Luckily for me I would not have to make my Wal-Mart run-of-shame alone. I called my good friends the Rainers, knowing they may be the only people I know who would not kill me for calling so late (Will for one definitely hold a grudge against those who would dare call at such an hour), and they did not disappoint. Of course upon arrival I had to endure the obligatory initial mockery (you would have done it too), but all in all they spared my feeling for the most part, and they thankfully obtained from taking any pictures though that was likely do more to the threats of death than any good nature on Rainer’s part. Beka rode out to Wally World with me and we discussed our plan. It was simple, just get something basic to try and get me back to work the next day.

We came to consensus on a brand and color and we made our purchase. Once we got back to their house Bekah broke out the directions (I know those are usually the first to go but desperate times call for desperate measures) and I prepped the bathroom for the coming color war. Other than the fact the hair dye specifically instructed that it not be used on washed, wet or recently dyed or highlighted hair, and my hair qualified as all three of those we felt no trepidation what so ever. Except, of course, for that nagging feeling that multiple dyings could make my hair fall out all together, but other than that we were confident this would work. Except the confident part…and the part where we thought it would work. So we did the deed, and waited the allotted time.

After washing and drying my hair, it was by the most basic definition a success. My hair was a shade of brown and it was passable enough for me to be seen in public for now. We apparently didn’t select a dark enough shade of brown so I was sporting brown hair with dark brown roots which in and of itself wouldn’t have been so bad but the contrast was exacerbated when I pulled my hair back in a ponytail. There’s nothing quite as attractive as that line of demarcation running just an inch past my hairline.

Then, having done the best we could, we called it a night and I went in to work the next day committed to keeping a low profile and not talking about my “situation”. Of course by lunch time 3 people had asked if I had done something to my hair with that expression usually reserved for seeing a dying animal on the side of the road.
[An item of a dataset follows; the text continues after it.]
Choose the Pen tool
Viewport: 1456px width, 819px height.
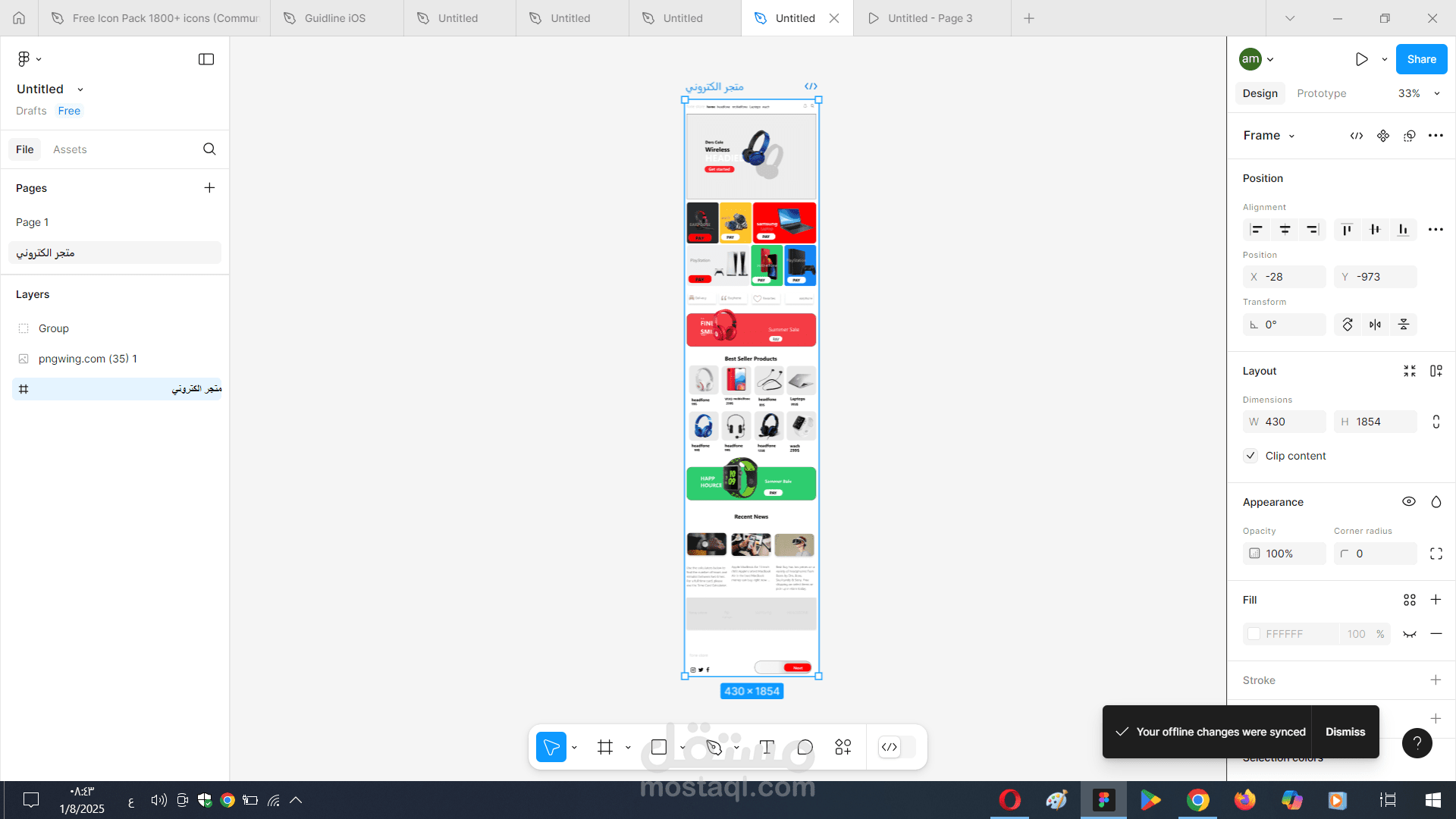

And it took my students at LDBC less than 2 minutes to notice and begin a stream of questions about my new look. So much for a low profile. I was outed. I had no choice but to embrace my own stupidity and wear it like a badge of honor. It was my stupidity and I had earned it.

In the end our patch job got me through. I waited about 2 weeks to give my hair time before dying it again with a darker shade of brown. It took 2 weeks, $30+ worth of dye, a little ridicule and a lot of embarrassment to get me back to where I essentially started out from, but I did learn something. I learned that the best of friends will laugh at you when you look like a Bugs Bunny character, but they’ll do it standing with you at Wal-Mart well after midnight. Your wife may go to bed and wash her hands of the whole thing but she’ll also assure you that it isn’t that bad (whether she believes it or not) and ultimately she’ll help you fix it in the end. And above all I learned that today’s world-crushing, life-ending, never-leaving-the-house-again moments will be tomorrow’s fodder for another self-indulgent blog post. So, don’t forget to laugh at the dumb things you do and know that greater things are always at work and you just might find that God is indeed everywhere.